= Dataset records =

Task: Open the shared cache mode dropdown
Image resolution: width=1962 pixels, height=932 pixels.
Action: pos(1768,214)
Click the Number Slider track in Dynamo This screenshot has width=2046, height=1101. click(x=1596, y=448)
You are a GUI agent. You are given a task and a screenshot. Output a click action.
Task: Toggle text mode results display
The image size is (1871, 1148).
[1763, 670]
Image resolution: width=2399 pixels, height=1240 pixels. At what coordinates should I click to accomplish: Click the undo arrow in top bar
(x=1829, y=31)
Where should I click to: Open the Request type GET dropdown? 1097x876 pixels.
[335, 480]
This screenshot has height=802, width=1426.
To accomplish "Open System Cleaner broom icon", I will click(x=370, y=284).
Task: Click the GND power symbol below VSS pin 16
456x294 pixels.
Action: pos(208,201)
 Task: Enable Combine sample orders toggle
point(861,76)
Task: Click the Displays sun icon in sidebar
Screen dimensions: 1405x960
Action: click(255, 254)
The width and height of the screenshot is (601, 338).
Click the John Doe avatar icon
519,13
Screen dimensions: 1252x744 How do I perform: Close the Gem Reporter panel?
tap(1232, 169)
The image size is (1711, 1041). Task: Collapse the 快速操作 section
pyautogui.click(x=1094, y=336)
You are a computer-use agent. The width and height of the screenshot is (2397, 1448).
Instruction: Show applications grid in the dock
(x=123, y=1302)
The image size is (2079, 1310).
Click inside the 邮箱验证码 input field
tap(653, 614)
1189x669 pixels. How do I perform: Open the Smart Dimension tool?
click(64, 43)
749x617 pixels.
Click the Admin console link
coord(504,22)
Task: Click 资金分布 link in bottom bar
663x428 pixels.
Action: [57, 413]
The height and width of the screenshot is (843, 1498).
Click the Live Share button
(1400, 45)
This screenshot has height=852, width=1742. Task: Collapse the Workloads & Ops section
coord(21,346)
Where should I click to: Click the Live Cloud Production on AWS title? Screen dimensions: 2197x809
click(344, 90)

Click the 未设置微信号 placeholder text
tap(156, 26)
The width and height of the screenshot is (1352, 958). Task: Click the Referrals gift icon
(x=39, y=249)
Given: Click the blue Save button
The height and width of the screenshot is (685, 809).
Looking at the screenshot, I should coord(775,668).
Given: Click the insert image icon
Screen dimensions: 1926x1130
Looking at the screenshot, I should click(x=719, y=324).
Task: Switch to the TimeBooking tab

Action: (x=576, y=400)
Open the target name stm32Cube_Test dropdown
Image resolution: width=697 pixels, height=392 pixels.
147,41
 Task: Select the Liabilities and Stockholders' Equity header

= Task to carry out =
Write out the lines of the records exactly, starting at the one holding "Given: Click the insert image icon" and ending with the last line, and include no others.

= Task solution =
Given: Click the insert image icon
Screen dimensions: 1926x1130
Looking at the screenshot, I should click(x=719, y=324).
Task: Switch to the TimeBooking tab

Action: (x=576, y=400)
Open the target name stm32Cube_Test dropdown
Image resolution: width=697 pixels, height=392 pixels.
147,41
 Task: Select the Liabilities and Stockholders' Equity header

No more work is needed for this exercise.